I don’t think the bullies had come in from Bearsden, rather from tenements and council schemes – in other words, they were punters too, if of a rather repulsive kind. They must represent the last remnant of the historic Unionist vote, based in a skilled, Protestant, sectarian labour force, that was still winning Glasgow parliamentary seats for the Tories as late as the 1960s.

The working class is altogether more diverse than progressive socialists give it credit for – especially in Scotland, where these seem unable to think in any but the hoariest Marxist terms.

In less backward political cultures, even the orthodox have moved on from the crude contradiction of capitalists and proletarians expounded in Das Kapital. I’ve written before about the French philosopher Pierre Bourdieu who sets out from the far greater cultural diversity of today’s society, compared to the early days of the industrial revolution. He defines six classes: the super-rich, the professional bourgeoisie, a new middle class that has education but no money, the skilled working class, the unskilled working class, the underclass. Even taken together, the last three form only a minority of the population, so they are never going to win power through the ballot box.

In which case it seems to me astounding that most critics of the Growth Commission have condemned only the alienation they claim it will cause on the left of the Scottish political spectrum, rather than acknowledging its possible attractions to the right.
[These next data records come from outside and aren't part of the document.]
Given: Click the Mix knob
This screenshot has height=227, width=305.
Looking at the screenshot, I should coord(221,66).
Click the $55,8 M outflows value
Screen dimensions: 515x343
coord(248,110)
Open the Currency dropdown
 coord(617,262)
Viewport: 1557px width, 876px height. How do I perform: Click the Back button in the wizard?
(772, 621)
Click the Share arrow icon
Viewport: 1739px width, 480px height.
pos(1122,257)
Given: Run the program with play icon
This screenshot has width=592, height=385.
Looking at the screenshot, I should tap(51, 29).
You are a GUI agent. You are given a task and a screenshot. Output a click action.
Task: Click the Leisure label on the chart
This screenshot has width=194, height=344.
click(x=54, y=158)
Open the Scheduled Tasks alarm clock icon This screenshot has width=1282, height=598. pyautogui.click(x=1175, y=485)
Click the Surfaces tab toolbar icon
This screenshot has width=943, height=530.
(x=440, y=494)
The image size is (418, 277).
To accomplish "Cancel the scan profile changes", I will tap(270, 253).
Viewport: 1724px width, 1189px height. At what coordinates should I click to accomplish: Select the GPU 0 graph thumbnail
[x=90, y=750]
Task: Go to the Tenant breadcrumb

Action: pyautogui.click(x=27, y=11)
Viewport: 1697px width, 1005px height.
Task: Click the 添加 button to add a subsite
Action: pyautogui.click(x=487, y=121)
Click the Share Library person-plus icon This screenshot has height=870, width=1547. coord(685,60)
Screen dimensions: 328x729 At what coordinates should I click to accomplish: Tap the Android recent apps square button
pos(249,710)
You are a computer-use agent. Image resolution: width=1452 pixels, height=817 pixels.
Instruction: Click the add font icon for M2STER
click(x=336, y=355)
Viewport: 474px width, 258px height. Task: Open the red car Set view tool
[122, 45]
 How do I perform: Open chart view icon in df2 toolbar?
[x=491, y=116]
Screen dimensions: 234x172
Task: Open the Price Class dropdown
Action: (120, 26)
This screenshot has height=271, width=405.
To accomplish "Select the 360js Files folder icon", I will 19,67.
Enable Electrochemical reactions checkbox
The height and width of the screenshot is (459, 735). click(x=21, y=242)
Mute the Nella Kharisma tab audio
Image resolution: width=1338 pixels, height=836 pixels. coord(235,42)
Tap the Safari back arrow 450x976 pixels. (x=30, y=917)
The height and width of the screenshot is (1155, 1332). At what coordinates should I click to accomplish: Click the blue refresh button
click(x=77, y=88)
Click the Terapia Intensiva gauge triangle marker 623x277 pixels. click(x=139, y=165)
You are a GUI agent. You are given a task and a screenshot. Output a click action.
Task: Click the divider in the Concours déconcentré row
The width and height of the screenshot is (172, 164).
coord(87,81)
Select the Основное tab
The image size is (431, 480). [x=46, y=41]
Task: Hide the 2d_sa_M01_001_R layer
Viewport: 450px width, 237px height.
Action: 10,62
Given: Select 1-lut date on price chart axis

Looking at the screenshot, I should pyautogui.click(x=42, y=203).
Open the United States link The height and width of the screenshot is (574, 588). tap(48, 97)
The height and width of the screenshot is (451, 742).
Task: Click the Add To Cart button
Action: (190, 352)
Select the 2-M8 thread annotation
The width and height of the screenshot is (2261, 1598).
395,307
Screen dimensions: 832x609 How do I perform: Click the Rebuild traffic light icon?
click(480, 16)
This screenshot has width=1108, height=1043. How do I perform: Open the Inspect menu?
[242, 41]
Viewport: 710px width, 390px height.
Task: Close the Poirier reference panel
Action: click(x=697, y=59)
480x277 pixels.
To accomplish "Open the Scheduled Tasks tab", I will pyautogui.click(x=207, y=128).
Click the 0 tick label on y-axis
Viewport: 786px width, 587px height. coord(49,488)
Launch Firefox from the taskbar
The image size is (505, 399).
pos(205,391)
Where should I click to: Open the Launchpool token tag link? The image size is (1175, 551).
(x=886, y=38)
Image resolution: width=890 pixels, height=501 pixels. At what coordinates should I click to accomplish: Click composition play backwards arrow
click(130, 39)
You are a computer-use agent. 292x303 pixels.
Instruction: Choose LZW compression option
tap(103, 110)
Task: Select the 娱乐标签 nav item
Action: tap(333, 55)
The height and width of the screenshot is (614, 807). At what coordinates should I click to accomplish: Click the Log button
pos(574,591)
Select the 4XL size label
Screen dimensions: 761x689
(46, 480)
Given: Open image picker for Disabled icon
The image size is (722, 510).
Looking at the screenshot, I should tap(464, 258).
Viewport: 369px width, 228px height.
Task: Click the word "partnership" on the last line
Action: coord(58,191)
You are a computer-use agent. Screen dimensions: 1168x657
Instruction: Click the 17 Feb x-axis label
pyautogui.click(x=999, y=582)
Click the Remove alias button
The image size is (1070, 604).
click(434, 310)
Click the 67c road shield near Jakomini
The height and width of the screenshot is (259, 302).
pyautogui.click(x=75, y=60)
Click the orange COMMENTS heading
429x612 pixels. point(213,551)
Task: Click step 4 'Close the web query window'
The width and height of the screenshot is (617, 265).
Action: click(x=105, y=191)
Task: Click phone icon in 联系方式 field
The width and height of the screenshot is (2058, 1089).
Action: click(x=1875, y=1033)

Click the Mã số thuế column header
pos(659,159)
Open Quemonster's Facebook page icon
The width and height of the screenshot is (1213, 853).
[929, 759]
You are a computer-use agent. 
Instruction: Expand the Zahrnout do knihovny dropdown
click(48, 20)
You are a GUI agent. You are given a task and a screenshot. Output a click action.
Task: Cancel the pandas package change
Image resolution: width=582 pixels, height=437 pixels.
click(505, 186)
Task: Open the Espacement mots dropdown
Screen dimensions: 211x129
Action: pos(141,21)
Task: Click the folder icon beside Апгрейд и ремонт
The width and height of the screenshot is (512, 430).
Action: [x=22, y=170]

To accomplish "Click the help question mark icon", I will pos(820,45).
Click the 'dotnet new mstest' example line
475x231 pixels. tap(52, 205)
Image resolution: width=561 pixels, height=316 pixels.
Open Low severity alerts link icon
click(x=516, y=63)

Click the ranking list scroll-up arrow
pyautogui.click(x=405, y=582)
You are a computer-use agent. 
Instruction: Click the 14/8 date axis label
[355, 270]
After all, at the UK election of 2017 the SNP may have lost six seats to Labour in the central belt but it lost 12 seats to the Tories, mainly in the north-east. Considering this region had been a bedrock of nationalism ever since the 1980s, it was surely a blunder of the party leadership to carry on as if nothing had happened up there and to concentrate fire on the west of Scotland with its supposed support for intensified tax-and-spend.

Now we learn, thanks to Andrew Wilson, that Nicola Sturgeon recognises this strategy has failed to inspire the new impetus the SNP needs to carry it successfully through the difficult period of Brexit.

By the end, it must have readied not only its own activists but also a much wider spectrum of the people to launch a fresh bid for independence. The party has its policies to deal with specific problems, which members may agree about or disagree and which they may amend from time to time. But it needs to keep in mind that it has only one unchangeable ideology, the freedom of the nation, and that this is meant for all of us, left or right, rich or poor.

Only by appealing to as many as possible of us – which is what the Growth Commission does – will the prize ever be won.